= Bacon Bowl =

Charity football game in Seattle (1979–2005)

The Bacon Bowl was an annual charity football game in the United States. It was originally played between members of the Seattle Police Department on one side, and members of the Tacoma Police Department, Pierce County sheriff's deputies, and state police working in Pierce County on the other side. Over the years, participation grew to include personnel from other law enforcement bodies in the counties.

It was the second largest charity football game played in the US. All money raised, after expenses, went to various children's charities around the Puget Sound region. Through 2001, $2.4 million had been distributed to charities.

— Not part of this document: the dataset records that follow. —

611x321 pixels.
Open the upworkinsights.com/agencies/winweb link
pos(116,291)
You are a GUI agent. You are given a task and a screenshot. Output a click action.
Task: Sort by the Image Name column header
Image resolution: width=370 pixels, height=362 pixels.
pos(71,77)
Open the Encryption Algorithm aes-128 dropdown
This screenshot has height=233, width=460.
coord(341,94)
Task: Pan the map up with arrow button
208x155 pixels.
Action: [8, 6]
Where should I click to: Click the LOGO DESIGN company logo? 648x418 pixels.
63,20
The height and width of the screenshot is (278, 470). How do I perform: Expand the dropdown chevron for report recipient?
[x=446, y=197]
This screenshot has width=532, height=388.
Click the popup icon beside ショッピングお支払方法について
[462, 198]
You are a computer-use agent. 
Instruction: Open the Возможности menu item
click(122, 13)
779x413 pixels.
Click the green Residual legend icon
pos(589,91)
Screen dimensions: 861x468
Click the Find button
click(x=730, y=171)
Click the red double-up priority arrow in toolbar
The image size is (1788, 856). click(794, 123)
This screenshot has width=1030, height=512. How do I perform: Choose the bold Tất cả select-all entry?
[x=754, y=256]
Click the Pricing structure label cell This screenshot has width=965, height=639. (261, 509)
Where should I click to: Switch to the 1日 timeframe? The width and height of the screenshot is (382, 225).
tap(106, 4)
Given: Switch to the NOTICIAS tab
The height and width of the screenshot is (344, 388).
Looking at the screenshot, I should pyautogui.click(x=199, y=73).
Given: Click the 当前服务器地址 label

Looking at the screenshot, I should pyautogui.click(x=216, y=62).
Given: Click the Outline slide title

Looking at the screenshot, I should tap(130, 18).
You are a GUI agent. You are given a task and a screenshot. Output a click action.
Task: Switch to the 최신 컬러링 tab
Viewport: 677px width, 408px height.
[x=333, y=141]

The Bacon Bowl was played from 1979 through 2005. By 2004, there was criticism that too much of the money raised had gone to a telemarketing firm and expenses. In 2002, although the game raised nearly $350,000, after expenses only $18,380 went to charities. Other problems were a decrease in attendance, injury concerns and the difficulty in finding players to play the game. The game was replaced in 2006 in favor of other athletic events, including a 3.1-mile (5-kilometre) run and walk. A later replacement for the football game in 2007 was a boxing event.

Over 3,000 law enforcement officials in both police departments participated in the game during its 26-year run.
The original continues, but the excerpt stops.